With an eye on the Chinese logistics industry, Warburg Pincus is helping Beijing-based logistics robot developer Geek+ deliver its parcels more efficiently.

Warburg Pincus has provided two-thirds of the $150 million Series B fundraising for Geek+, a Beijing-based logistics robot developer which uses artificial intelligence technology in robot systems.

Existing investors Volcanics Venture and Vertex Ventures also participated in the round.

Proceeds will be used to develop more robotic products for logistics. Zheng Yong, founder and CEO of Geek+, expects his business to grow by more than five times this year.

Volcanics Venture and Gaorong Capital invested $7.2 million in Geek+ in 2016, followed by a $14.4 million investment from Vertex in May last year.

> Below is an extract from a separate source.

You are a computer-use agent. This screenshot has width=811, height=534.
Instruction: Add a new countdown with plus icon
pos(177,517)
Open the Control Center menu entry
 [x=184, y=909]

Founded in 2015, Geek+ provides robots that help with warehouse logistics. The company has shipped out more than 5,000 robots for over 100 robotic warehouse projects. It will continue to grow its business in the US, along with expansion in China, Japan, Australia, and Europe.

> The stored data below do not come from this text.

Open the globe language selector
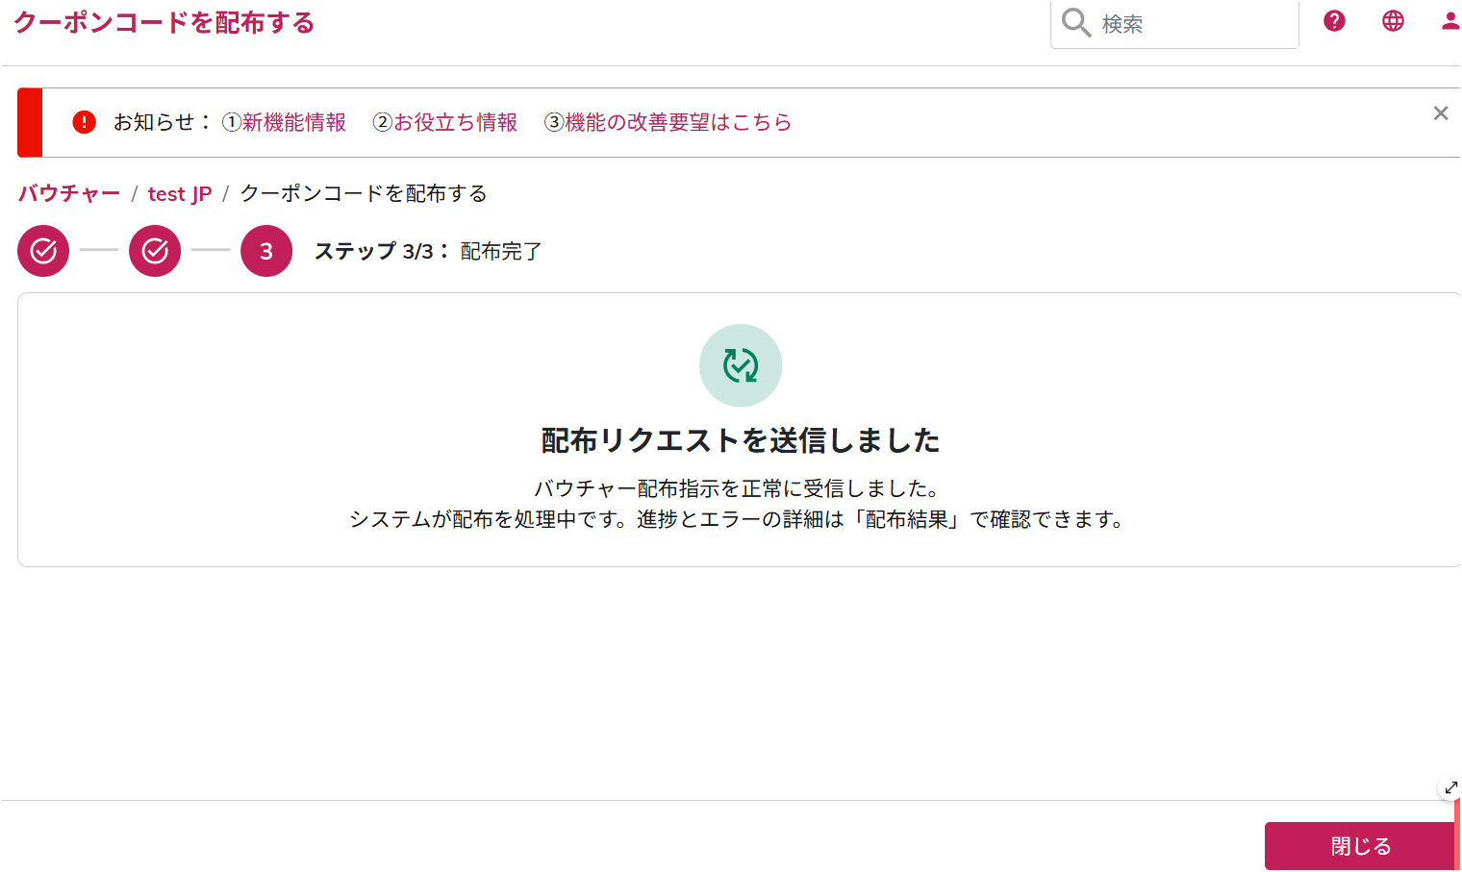 click(x=1393, y=21)
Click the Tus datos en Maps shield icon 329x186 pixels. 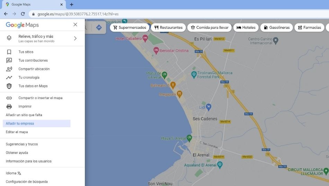click(9, 86)
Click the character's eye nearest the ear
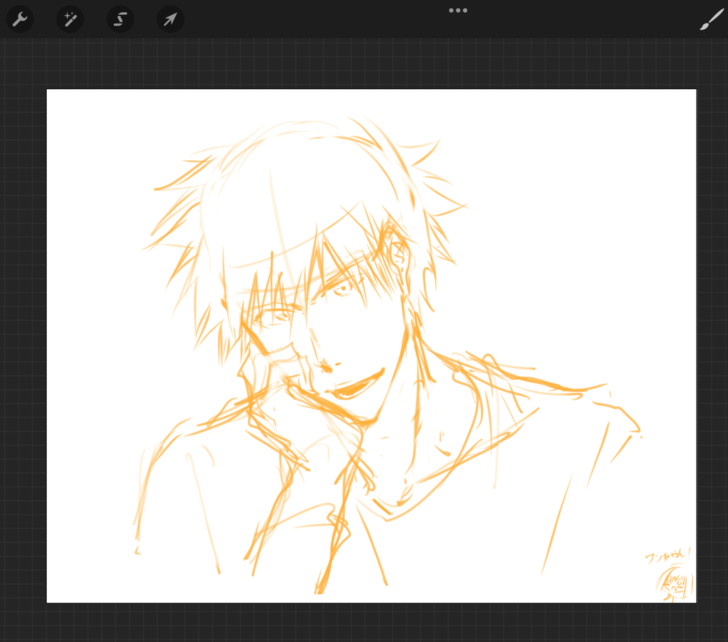 342,288

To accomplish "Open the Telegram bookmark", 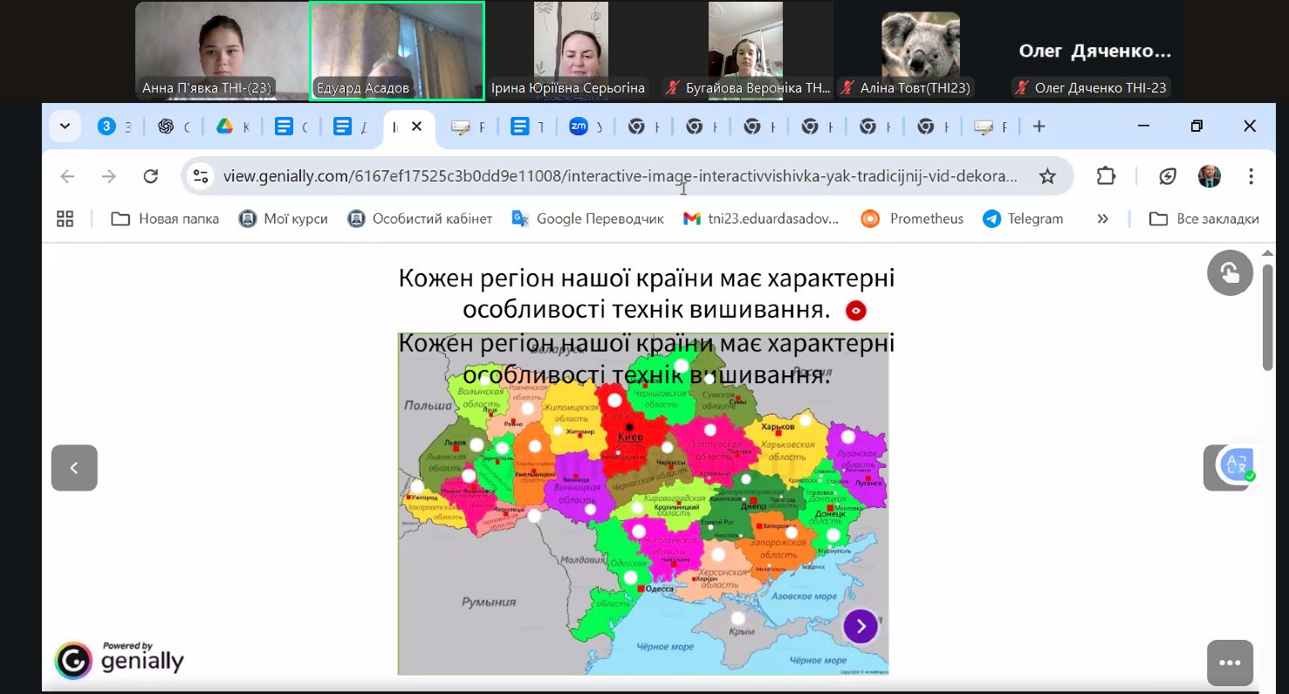I will (x=1023, y=219).
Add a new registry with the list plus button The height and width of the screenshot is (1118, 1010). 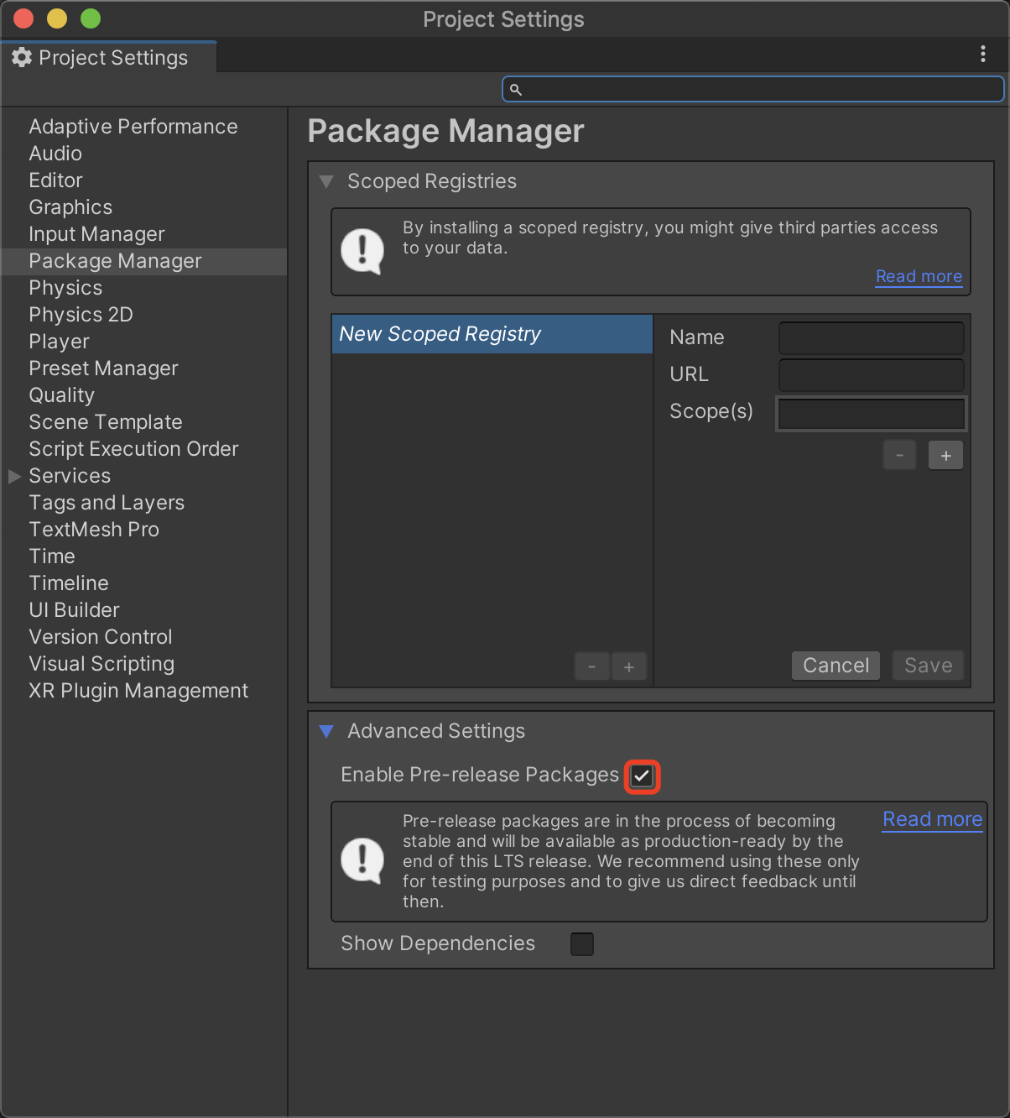tap(629, 667)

According to Geek+, its robots help in the warehouses of e-commerce sites such as Alibaba, Suning, Vip.com and Japan’s ACCA International. With the help of AI and big data algorithms, machines move and pick the goods, which shortens the time for manual sorting.

On Single's Day this year - November 11 - China generated 1.35 billion shipping orders online, up 25% on the previous year. A total of 416 million parcels were shipped on the day that has been dubbed China's Back Friday.

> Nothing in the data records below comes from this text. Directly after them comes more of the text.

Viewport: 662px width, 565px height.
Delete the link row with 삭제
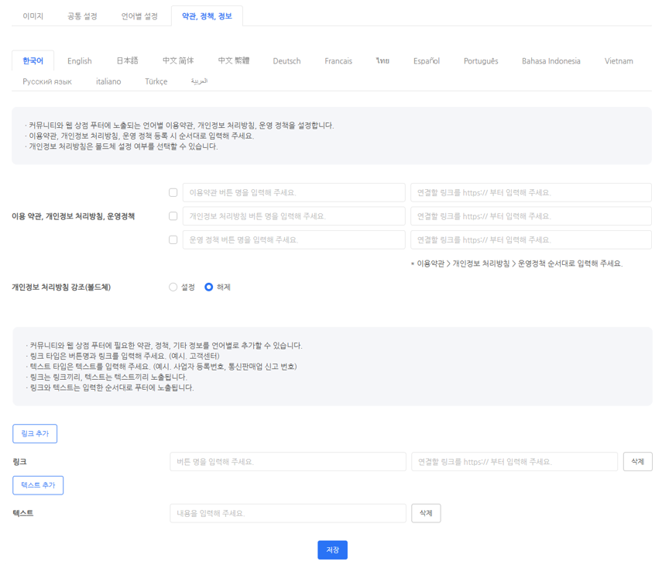tap(637, 462)
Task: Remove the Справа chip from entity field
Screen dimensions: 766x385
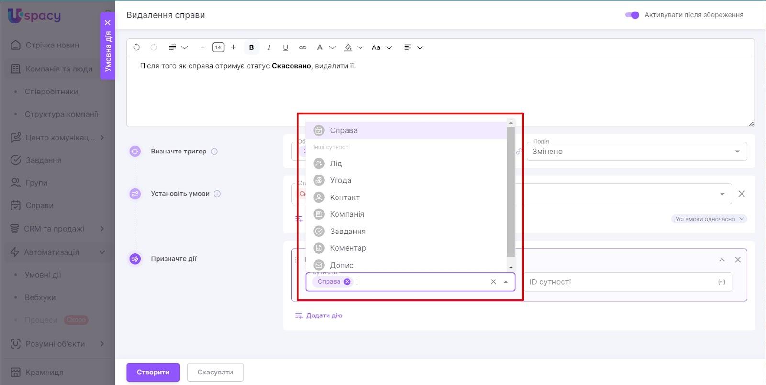Action: coord(347,281)
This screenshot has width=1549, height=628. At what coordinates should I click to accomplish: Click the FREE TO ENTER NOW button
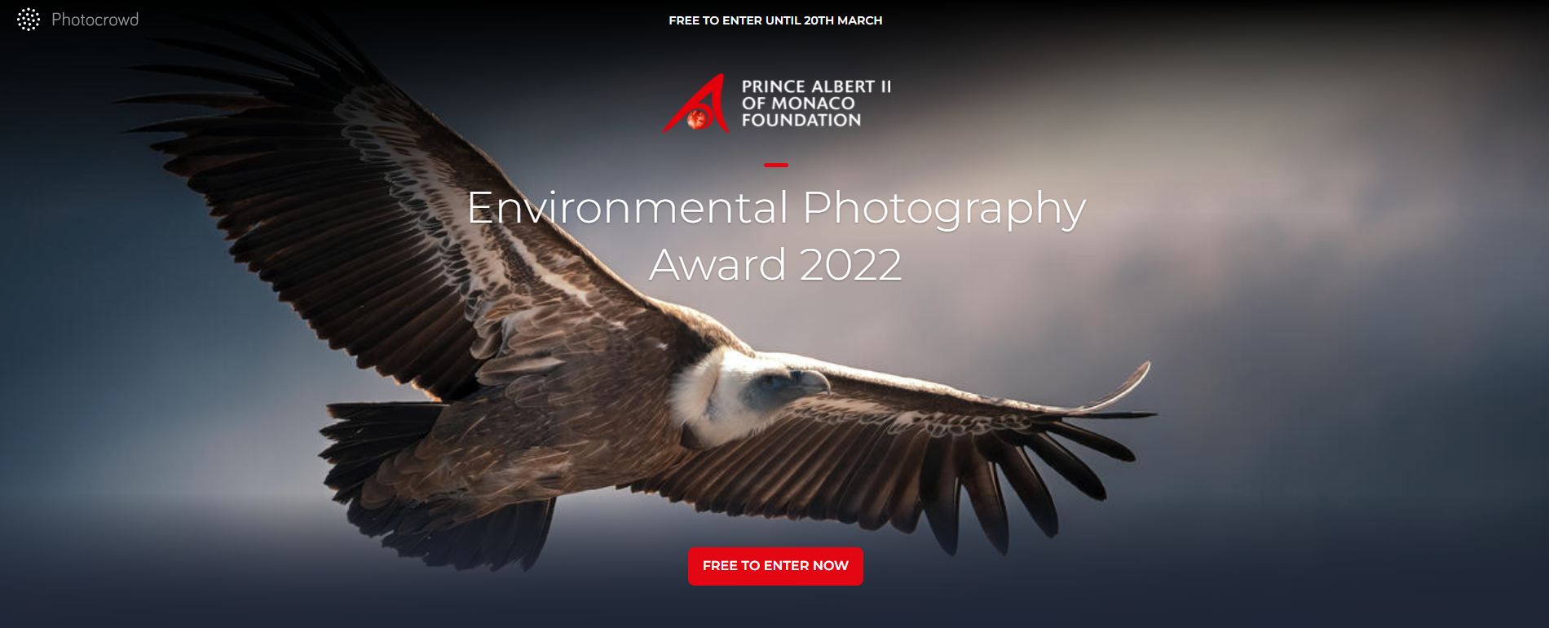(x=775, y=566)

Major e-commerce sites such as Alibaba and JD.com all announced record transaction volumes that day. Alibaba’s logistics arm Cainiao, for example, processed more than 1 billion deliveries while JD.com said that 90% of its orders were delivered the next day. The requirement for faster delivery has become the driver for the logistics robotic industry. Anything to help each warehouse prepare goods in advance so that it can ship out as soon as possible.

It is also a government-backed industry. Beijing began to promote internet technologies for logistics back in July 2016, and has upgraded them to the state level. Since then, logistics companies have focused their technological development on robotic warehouses, unmanned deliveries and autonomous driving technologies to answer the call from consumers. The standard for domestic logistics has become 24-hour delivery.

As Chinese customers continue to buy not just domestically, but internationally too, we expect more growth in logistics robots and related warehouse machinery.